• Work instruction:
The records below must be retyped exactly.

• Records from a collection:

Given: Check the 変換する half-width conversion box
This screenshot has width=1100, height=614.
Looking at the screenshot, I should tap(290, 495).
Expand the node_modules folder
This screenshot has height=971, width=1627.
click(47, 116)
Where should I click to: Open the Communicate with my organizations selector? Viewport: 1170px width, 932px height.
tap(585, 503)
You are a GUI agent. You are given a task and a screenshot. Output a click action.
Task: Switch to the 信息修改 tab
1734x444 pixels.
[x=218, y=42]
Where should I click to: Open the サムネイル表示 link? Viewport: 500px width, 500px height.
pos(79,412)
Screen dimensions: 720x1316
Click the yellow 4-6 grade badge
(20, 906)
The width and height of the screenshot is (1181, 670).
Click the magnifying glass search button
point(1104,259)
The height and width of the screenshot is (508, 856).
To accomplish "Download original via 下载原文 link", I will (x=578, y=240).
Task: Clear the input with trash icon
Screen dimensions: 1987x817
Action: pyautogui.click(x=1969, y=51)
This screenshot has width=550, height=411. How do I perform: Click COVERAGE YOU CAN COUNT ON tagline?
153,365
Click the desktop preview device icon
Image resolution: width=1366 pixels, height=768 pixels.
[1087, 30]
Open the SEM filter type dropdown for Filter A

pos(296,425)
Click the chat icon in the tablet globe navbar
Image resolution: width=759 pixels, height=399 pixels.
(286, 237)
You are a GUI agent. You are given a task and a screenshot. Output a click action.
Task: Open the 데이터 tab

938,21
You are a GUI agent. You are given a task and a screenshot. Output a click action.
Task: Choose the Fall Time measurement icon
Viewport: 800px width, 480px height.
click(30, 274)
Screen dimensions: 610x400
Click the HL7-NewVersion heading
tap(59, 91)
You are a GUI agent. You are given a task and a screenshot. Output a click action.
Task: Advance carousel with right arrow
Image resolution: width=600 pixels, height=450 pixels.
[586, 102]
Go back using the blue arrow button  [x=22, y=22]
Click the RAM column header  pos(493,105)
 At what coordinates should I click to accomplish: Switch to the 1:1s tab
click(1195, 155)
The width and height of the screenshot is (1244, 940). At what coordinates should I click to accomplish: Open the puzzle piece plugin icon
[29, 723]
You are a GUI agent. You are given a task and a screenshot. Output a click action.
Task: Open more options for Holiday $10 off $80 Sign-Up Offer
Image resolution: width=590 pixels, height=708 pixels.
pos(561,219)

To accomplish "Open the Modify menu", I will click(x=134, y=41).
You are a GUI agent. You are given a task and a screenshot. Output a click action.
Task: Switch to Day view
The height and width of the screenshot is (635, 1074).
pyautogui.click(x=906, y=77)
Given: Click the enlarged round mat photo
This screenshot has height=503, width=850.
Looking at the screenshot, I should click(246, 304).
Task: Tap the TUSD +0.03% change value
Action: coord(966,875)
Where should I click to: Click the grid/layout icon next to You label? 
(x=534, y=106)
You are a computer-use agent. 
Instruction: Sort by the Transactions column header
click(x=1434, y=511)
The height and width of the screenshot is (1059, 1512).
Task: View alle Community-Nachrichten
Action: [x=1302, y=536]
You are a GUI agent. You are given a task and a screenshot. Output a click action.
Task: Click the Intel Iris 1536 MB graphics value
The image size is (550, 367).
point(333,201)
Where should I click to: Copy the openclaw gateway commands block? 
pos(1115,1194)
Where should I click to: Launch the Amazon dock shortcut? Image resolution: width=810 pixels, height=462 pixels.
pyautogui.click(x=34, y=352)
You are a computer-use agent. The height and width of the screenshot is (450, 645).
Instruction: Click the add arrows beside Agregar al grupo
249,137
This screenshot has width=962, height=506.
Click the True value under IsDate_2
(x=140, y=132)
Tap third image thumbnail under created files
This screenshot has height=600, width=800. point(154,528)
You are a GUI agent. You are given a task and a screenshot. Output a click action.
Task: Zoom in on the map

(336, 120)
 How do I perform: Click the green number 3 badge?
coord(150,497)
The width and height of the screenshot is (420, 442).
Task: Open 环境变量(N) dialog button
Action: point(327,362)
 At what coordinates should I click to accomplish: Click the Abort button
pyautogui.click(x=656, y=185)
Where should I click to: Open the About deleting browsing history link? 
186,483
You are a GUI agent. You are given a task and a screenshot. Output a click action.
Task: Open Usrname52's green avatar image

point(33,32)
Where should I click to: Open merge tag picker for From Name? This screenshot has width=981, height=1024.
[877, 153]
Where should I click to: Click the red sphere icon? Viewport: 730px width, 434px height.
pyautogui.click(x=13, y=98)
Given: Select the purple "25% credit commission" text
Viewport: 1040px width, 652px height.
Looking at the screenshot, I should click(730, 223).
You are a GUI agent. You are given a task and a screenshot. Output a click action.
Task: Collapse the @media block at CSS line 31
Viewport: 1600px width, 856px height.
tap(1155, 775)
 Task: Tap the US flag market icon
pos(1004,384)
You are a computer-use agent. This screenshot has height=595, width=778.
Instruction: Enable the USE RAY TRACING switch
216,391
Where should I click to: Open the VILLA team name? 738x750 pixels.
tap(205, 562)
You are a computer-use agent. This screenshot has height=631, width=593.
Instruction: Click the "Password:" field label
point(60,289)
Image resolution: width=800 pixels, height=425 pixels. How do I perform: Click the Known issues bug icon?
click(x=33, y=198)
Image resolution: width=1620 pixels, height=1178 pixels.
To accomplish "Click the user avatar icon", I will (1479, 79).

• Exercise answer:
Given: Check the 変換する half-width conversion box
This screenshot has width=1100, height=614.
Looking at the screenshot, I should tap(290, 495).
Expand the node_modules folder
This screenshot has height=971, width=1627.
click(47, 116)
Where should I click to: Open the Communicate with my organizations selector? Viewport: 1170px width, 932px height.
tap(585, 503)
You are a GUI agent. You are given a task and a screenshot. Output a click action.
Task: Switch to the 信息修改 tab
1734x444 pixels.
[x=218, y=42]
Where should I click to: Open the サムネイル表示 link? Viewport: 500px width, 500px height.
pos(79,412)
Screen dimensions: 720x1316
Click the yellow 4-6 grade badge
(20, 906)
The width and height of the screenshot is (1181, 670).
Click the magnifying glass search button
point(1104,259)
The height and width of the screenshot is (508, 856).
To accomplish "Download original via 下载原文 link", I will (x=578, y=240).
Task: Clear the input with trash icon
Screen dimensions: 1987x817
Action: pyautogui.click(x=1969, y=51)
This screenshot has width=550, height=411. How do I perform: Click COVERAGE YOU CAN COUNT ON tagline?
153,365
Click the desktop preview device icon
Image resolution: width=1366 pixels, height=768 pixels.
[1087, 30]
Open the SEM filter type dropdown for Filter A

pos(296,425)
Click the chat icon in the tablet globe navbar
Image resolution: width=759 pixels, height=399 pixels.
(286, 237)
You are a GUI agent. You are given a task and a screenshot. Output a click action.
Task: Open the 데이터 tab

938,21
You are a GUI agent. You are given a task and a screenshot. Output a click action.
Task: Choose the Fall Time measurement icon
Viewport: 800px width, 480px height.
click(30, 274)
Screen dimensions: 610x400
Click the HL7-NewVersion heading
tap(59, 91)
You are a GUI agent. You are given a task and a screenshot. Output a click action.
Task: Advance carousel with right arrow
Image resolution: width=600 pixels, height=450 pixels.
[586, 102]
Go back using the blue arrow button  [x=22, y=22]
Click the RAM column header  pos(493,105)
 At what coordinates should I click to accomplish: Switch to the 1:1s tab
click(1195, 155)
The width and height of the screenshot is (1244, 940). At what coordinates should I click to accomplish: Open the puzzle piece plugin icon
[29, 723]
You are a GUI agent. You are given a task and a screenshot. Output a click action.
Task: Open more options for Holiday $10 off $80 Sign-Up Offer
Image resolution: width=590 pixels, height=708 pixels.
pos(561,219)

To accomplish "Open the Modify menu", I will click(x=134, y=41).
You are a GUI agent. You are given a task and a screenshot. Output a click action.
Task: Switch to Day view
The height and width of the screenshot is (635, 1074).
pyautogui.click(x=906, y=77)
Given: Click the enlarged round mat photo
This screenshot has height=503, width=850.
Looking at the screenshot, I should click(246, 304).
Task: Tap the TUSD +0.03% change value
Action: coord(966,875)
Where should I click to: Click the grid/layout icon next to You label? 
(x=534, y=106)
You are a computer-use agent. 
Instruction: Sort by the Transactions column header
click(x=1434, y=511)
The height and width of the screenshot is (1059, 1512).
Task: View alle Community-Nachrichten
Action: [x=1302, y=536]
You are a GUI agent. You are given a task and a screenshot. Output a click action.
Task: Click the Intel Iris 1536 MB graphics value
The image size is (550, 367).
point(333,201)
Where should I click to: Copy the openclaw gateway commands block? 
pos(1115,1194)
Where should I click to: Launch the Amazon dock shortcut? Image resolution: width=810 pixels, height=462 pixels.
pyautogui.click(x=34, y=352)
You are a computer-use agent. The height and width of the screenshot is (450, 645).
Instruction: Click the add arrows beside Agregar al grupo
249,137
This screenshot has width=962, height=506.
Click the True value under IsDate_2
(x=140, y=132)
Tap third image thumbnail under created files
This screenshot has height=600, width=800. point(154,528)
You are a GUI agent. You are given a task and a screenshot. Output a click action.
Task: Zoom in on the map

(336, 120)
 How do I perform: Click the green number 3 badge?
coord(150,497)
The width and height of the screenshot is (420, 442).
Task: Open 环境变量(N) dialog button
Action: point(327,362)
 At what coordinates should I click to accomplish: Click the Abort button
pyautogui.click(x=656, y=185)
Where should I click to: Open the About deleting browsing history link? 
186,483
You are a GUI agent. You are given a task and a screenshot. Output a click action.
Task: Open Usrname52's green avatar image

point(33,32)
Where should I click to: Open merge tag picker for From Name? This screenshot has width=981, height=1024.
[877, 153]
Where should I click to: Click the red sphere icon? Viewport: 730px width, 434px height.
pyautogui.click(x=13, y=98)
Given: Select the purple "25% credit commission" text
Viewport: 1040px width, 652px height.
Looking at the screenshot, I should click(730, 223).
You are a GUI agent. You are given a task and a screenshot. Output a click action.
Task: Collapse the @media block at CSS line 31
Viewport: 1600px width, 856px height.
tap(1155, 775)
 Task: Tap the US flag market icon
pos(1004,384)
You are a computer-use agent. This screenshot has height=595, width=778.
Instruction: Enable the USE RAY TRACING switch
216,391
Where should I click to: Open the VILLA team name? 738x750 pixels.
tap(205, 562)
You are a computer-use agent. This screenshot has height=631, width=593.
Instruction: Click the "Password:" field label
point(60,289)
Image resolution: width=800 pixels, height=425 pixels. How do I perform: Click the Known issues bug icon?
click(x=33, y=198)
Image resolution: width=1620 pixels, height=1178 pixels.
To accomplish "Click the user avatar icon", I will (1479, 79).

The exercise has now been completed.